Caetano Veloso's new Nonesuch release, zii e zie, is the latest Staff Pick from the PRI show Studio 360. "Veloso continues to make music with the grace of a poet and the ebullience of a kid," says Studio 360, which praises the "sharp edges" added to his new work while insisting that "the jagged rock and funk flair never buries Veloso’s deep roots in samba and bossa nova." The Washington Post has published an interview with Veloso on subjects from Animal Collective to David Byrne to Michael Jackson.
Caetano Veloso's new Nonesuch release, zii e zie, is the latest Staff Pick from the team behind Studio 360, the weekly arts and pop culture show from PRI and WNYC with host Kurt Andersen. Studio 360's David Krasnow thinks the frequent comparisons of Veloso to Bob Dylan may be a bit too much flattery, on Dylan's part.
After decades of music-making, "Veloso continues to make music with the grace of a poet and the ebullience of a kid," says Krasnow.
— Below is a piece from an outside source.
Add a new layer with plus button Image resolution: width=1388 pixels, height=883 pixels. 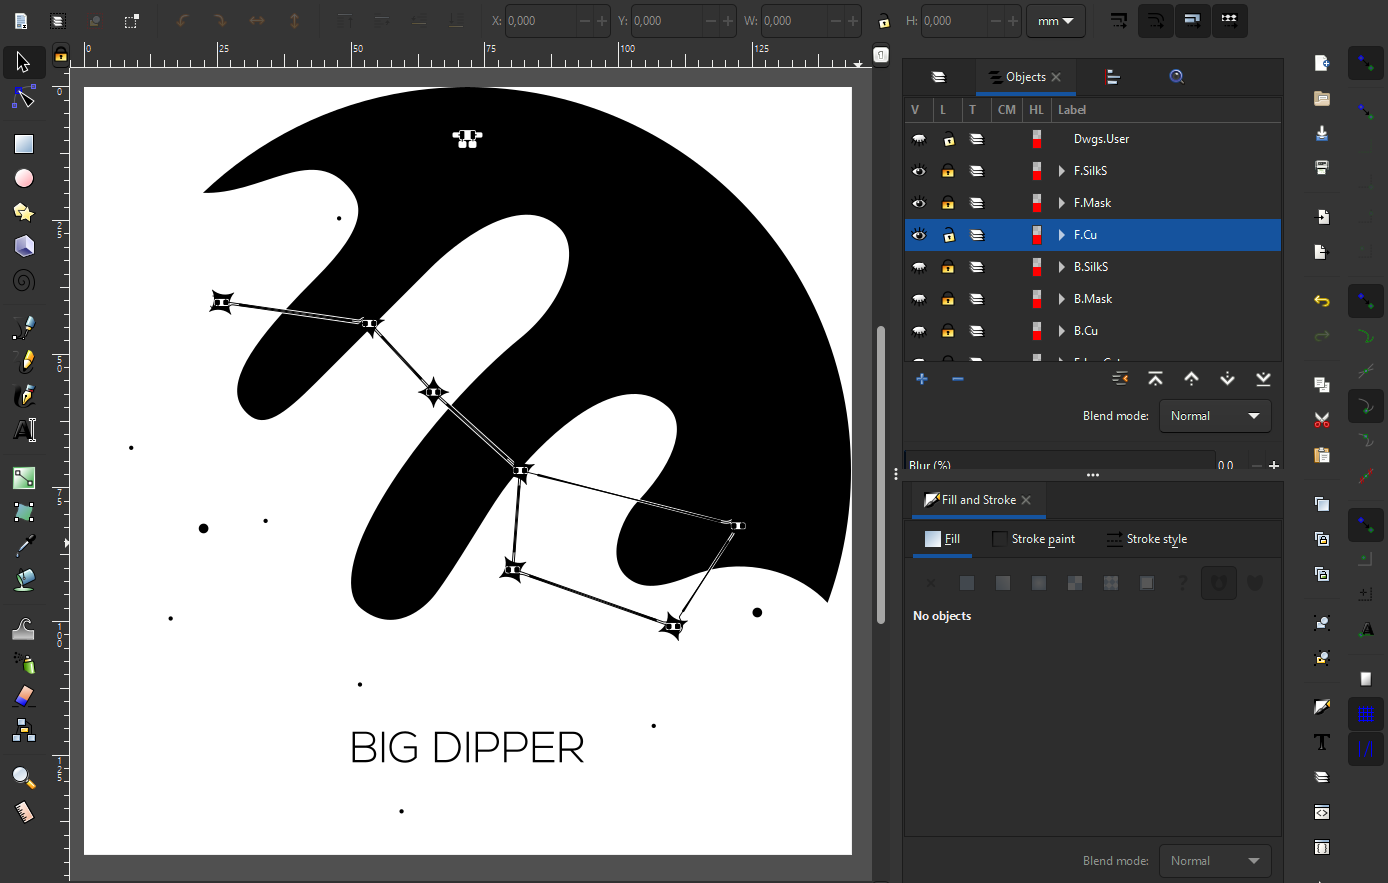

He praises Veloso's thirtysomething son, Moreno—a co-producer, with guitarist Pedro Sá, of his Caetano's two most recent albums—for injecting some "sharp edges" into his father's work. "But the jagged rock and funk flair never buries Veloso’s deep roots in samba and bossa nova," Krasnow insists. "You won’t hear a more stirringly beautiful postpunk tune than the opening 'Perdeu.'"
Read more at studio360.wordpress.com and tune in to the show each week at studio360.org. You can pick up a copy of zii e zie and Cê, Caetano's previous album produced by Moreno and Pedro Sá, along with his complete Nonesuch catalog, in the Nonesuch Store.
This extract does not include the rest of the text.